For each line of the listing that contains "agent", make a copy and return it.
Top of Excerpted records
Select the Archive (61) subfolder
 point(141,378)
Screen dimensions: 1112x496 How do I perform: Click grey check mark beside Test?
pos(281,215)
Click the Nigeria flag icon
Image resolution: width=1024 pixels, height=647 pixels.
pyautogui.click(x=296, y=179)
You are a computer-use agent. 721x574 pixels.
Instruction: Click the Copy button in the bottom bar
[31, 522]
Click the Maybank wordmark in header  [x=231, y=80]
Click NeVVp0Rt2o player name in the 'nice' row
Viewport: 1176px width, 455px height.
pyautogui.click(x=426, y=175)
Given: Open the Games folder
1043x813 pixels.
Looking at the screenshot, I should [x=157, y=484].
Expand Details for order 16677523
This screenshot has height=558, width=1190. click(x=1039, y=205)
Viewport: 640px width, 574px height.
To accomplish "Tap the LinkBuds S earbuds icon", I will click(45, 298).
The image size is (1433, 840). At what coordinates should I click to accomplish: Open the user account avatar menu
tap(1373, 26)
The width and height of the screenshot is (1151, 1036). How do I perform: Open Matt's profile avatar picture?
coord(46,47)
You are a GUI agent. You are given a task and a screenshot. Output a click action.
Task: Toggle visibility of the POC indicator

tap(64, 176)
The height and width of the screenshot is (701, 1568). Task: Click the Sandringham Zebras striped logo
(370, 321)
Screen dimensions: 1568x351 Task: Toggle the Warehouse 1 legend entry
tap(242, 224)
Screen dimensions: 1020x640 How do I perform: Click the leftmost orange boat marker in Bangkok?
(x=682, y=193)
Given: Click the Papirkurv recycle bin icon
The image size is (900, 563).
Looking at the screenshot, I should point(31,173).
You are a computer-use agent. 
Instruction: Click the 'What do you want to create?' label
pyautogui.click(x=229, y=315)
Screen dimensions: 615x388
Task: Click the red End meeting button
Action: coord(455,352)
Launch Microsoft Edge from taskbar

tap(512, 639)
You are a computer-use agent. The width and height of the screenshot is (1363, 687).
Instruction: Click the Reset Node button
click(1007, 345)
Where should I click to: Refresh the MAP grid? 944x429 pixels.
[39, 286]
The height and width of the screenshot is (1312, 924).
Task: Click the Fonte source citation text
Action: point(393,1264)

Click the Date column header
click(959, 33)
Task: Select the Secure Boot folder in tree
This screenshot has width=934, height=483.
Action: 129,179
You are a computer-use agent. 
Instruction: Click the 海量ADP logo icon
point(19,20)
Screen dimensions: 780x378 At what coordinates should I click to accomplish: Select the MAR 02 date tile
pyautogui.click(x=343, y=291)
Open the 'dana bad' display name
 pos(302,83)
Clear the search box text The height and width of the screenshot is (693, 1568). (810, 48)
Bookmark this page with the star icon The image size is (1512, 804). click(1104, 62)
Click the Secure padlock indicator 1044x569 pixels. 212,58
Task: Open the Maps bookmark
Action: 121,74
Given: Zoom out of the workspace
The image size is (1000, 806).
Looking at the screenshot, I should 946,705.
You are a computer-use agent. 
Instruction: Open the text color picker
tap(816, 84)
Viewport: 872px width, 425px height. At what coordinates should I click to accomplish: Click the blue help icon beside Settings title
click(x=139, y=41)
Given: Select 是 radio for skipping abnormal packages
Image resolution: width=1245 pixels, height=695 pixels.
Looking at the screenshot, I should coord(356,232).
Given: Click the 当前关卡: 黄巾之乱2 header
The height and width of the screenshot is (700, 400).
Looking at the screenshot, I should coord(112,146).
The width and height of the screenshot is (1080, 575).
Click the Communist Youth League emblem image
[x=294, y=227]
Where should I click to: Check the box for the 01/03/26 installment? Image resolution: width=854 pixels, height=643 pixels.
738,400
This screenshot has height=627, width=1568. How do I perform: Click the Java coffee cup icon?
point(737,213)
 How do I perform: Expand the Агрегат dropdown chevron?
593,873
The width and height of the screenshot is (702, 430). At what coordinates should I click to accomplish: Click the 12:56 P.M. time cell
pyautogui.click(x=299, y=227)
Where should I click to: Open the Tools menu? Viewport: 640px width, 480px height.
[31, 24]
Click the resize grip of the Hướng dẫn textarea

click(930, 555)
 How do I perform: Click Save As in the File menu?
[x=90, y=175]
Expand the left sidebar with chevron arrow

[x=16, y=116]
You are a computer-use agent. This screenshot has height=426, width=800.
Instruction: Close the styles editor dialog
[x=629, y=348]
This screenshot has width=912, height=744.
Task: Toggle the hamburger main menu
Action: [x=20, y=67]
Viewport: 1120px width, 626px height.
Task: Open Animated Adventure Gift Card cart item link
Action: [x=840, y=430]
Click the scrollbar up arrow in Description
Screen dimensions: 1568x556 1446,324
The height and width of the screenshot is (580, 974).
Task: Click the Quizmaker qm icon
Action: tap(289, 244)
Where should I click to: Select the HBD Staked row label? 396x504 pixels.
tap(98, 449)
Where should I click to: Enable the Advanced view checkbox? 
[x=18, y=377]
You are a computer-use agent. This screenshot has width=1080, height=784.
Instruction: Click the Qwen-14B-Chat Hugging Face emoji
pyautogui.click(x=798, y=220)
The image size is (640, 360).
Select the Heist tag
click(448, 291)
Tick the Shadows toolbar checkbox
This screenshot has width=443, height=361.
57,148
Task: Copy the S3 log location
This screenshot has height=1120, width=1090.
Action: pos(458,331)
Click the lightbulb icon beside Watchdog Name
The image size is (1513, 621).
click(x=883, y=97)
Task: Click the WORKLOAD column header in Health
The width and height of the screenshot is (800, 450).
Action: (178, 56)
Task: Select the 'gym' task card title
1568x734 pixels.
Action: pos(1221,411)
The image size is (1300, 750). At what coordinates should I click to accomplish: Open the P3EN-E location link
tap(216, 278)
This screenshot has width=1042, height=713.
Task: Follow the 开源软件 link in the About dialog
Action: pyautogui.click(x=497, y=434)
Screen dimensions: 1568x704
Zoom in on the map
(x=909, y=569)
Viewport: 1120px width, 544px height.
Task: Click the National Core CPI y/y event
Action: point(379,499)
Bottom of Excerpted records
> _Written response_:
You are a computer-use agent. 721x574 pixels.
You are a GUI agent. You are given a task and a screenshot. Output a click action.
You are a computer-use agent. 
You are a computer-use agent. The width and height of the screenshot is (1363, 687).
You are a computer-use agent. 
You are a computer-use agent. 
You are a computer-use agent. This screenshot has height=426, width=800.
You are a computer-use agent. This screenshot has width=1080, height=784.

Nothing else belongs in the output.